Chapter Summary: Constructing Disability and Illness
In Chapter 14, "Constructing Disability and Illness," Rioux and Daly consider the theoretical distinctions between treating disability as an individual or a social pathology - the two dominant discourses in Canadian medicine. In the case of individual pathologies, this seems to be shared by biomedical and functional accounts of disability, as they liken it to illness. However, in the case of social pathologies, disability is separate from illness; at the same time, the social disadvantages that the disabled experience due to their impairment is of grave concern.

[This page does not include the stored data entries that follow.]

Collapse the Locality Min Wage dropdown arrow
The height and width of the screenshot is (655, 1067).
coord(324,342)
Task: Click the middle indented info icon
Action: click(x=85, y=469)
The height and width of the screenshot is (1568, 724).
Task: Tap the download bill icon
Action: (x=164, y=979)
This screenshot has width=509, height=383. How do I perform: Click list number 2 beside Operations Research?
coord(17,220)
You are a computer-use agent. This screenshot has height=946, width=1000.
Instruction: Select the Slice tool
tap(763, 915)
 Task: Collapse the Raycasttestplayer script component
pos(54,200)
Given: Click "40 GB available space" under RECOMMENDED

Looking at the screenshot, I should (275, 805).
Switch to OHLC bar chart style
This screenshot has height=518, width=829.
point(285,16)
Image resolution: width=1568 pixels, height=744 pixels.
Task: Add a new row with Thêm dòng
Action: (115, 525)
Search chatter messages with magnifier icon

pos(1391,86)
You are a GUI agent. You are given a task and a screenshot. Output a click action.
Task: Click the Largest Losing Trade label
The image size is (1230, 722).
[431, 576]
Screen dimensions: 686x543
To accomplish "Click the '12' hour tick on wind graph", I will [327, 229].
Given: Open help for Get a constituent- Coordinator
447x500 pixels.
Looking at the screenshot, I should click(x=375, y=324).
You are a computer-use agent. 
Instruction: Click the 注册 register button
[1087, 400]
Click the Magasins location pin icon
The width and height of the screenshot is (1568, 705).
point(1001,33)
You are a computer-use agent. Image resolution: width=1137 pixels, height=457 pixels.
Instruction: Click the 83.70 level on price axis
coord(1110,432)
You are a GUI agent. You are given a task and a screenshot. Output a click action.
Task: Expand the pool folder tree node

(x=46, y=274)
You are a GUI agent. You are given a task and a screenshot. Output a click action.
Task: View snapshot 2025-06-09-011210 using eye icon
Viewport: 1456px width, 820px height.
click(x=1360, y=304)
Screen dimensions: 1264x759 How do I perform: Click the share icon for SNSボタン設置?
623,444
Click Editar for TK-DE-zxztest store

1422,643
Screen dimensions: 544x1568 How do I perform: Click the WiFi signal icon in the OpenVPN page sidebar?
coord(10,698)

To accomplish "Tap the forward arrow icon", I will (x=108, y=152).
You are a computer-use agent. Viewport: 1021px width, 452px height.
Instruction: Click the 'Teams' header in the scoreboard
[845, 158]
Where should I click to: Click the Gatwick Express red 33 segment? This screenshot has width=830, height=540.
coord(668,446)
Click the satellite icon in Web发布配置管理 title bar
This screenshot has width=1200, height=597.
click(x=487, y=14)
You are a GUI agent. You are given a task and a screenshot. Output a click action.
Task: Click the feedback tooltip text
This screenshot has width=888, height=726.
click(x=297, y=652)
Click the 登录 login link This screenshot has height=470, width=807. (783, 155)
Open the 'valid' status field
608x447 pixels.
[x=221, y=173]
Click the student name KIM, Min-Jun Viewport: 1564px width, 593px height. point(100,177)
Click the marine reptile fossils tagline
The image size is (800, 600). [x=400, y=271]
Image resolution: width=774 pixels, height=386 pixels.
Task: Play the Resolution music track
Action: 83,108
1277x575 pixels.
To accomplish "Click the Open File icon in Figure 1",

Disability is often equated with illness from a structural perspective; since many biomedical interests tend to frame disability as something that should be fixed through medical interventions, the responsibility of fixing the situation falls to the individual and their desire and ability to seek care. However, with the social construct and pathology, societal determinants and interventions seek to provide rights and privileges to the disabled, to enable them to have free and fulfilling lives despite their disability. Instead of treating it like an illness, the fact of the disability is embraced. In the case of Canada, disability is very prevalent, and individual pathologies must be tempered with social pathologies in order to provide them the rights they deserve. Health care professionals are often the gatekeepers to disability benefits, when it should be social groups that offer those benefits (to limit disability being likened to illness). Disability is, instead, a social disadvantage that must be compensated for. Therefore, policy-making should be framed more toward a rights outcome approach, so that disability is not merely considered a temporary medical problem to be solved.